— BEGIN —

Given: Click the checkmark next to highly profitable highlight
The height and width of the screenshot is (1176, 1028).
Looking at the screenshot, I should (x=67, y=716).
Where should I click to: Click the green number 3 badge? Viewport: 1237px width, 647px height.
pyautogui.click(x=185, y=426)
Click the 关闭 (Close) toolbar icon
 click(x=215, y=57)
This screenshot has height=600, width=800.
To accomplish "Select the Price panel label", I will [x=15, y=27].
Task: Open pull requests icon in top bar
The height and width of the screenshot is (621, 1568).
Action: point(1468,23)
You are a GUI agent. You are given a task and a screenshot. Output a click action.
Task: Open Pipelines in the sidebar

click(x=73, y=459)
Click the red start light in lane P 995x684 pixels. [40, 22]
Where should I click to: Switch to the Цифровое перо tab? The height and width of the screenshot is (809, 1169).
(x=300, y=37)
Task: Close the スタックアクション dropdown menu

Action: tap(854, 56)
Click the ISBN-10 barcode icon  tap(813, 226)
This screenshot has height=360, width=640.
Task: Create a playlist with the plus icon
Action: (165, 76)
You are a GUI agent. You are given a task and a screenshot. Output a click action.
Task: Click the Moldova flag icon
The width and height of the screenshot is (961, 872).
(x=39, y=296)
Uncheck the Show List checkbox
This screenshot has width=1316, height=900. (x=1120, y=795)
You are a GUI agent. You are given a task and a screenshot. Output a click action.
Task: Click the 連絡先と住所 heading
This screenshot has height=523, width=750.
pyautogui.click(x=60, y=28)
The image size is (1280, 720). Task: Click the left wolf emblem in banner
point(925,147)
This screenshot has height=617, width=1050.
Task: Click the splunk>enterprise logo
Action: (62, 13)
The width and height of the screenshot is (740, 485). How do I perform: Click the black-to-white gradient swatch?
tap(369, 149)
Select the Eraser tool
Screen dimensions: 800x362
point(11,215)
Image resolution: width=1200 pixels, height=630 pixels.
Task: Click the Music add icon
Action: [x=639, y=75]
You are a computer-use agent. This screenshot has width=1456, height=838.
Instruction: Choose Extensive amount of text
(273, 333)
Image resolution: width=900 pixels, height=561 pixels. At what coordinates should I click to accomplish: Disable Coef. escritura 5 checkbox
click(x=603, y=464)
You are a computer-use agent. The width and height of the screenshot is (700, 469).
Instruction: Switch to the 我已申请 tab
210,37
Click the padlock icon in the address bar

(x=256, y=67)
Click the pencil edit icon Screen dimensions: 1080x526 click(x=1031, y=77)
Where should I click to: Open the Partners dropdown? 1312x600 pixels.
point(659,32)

— END —

Rewrite the listing above with every "checkbox" replaced by "check box", and leave everything else the same.

Given: Click the checkmark next to highly profitable highlight
The height and width of the screenshot is (1176, 1028).
Looking at the screenshot, I should (x=67, y=716).
Where should I click to: Click the green number 3 badge? Viewport: 1237px width, 647px height.
pyautogui.click(x=185, y=426)
Click the 关闭 (Close) toolbar icon
 click(x=215, y=57)
This screenshot has height=600, width=800.
To accomplish "Select the Price panel label", I will [x=15, y=27].
Task: Open pull requests icon in top bar
The height and width of the screenshot is (621, 1568).
Action: point(1468,23)
You are a GUI agent. You are given a task and a screenshot. Output a click action.
Task: Open Pipelines in the sidebar

click(x=73, y=459)
Click the red start light in lane P 995x684 pixels. [40, 22]
Where should I click to: Switch to the Цифровое перо tab? The height and width of the screenshot is (809, 1169).
(x=300, y=37)
Task: Close the スタックアクション dropdown menu

Action: tap(854, 56)
Click the ISBN-10 barcode icon  tap(813, 226)
This screenshot has height=360, width=640.
Task: Create a playlist with the plus icon
Action: (165, 76)
You are a GUI agent. You are given a task and a screenshot. Output a click action.
Task: Click the Moldova flag icon
The width and height of the screenshot is (961, 872).
(x=39, y=296)
Uncheck the Show List check box
This screenshot has width=1316, height=900. (x=1120, y=795)
You are a GUI agent. You are given a task and a screenshot. Output a click action.
Task: Click the 連絡先と住所 heading
This screenshot has height=523, width=750.
pyautogui.click(x=60, y=28)
The image size is (1280, 720). Task: Click the left wolf emblem in banner
point(925,147)
This screenshot has height=617, width=1050.
Task: Click the splunk>enterprise logo
Action: (62, 13)
The width and height of the screenshot is (740, 485). How do I perform: Click the black-to-white gradient swatch?
tap(369, 149)
Select the Eraser tool
Screen dimensions: 800x362
point(11,215)
Image resolution: width=1200 pixels, height=630 pixels.
Task: Click the Music add icon
Action: [x=639, y=75]
You are a computer-use agent. This screenshot has width=1456, height=838.
Instruction: Choose Extensive amount of text
(273, 333)
Image resolution: width=900 pixels, height=561 pixels. At what coordinates should I click to accomplish: Disable Coef. escritura 5 check box
click(x=603, y=464)
You are a computer-use agent. The width and height of the screenshot is (700, 469).
Instruction: Switch to the 我已申请 tab
210,37
Click the padlock icon in the address bar

(x=256, y=67)
Click the pencil edit icon Screen dimensions: 1080x526 click(x=1031, y=77)
Where should I click to: Open the Partners dropdown? 1312x600 pixels.
point(659,32)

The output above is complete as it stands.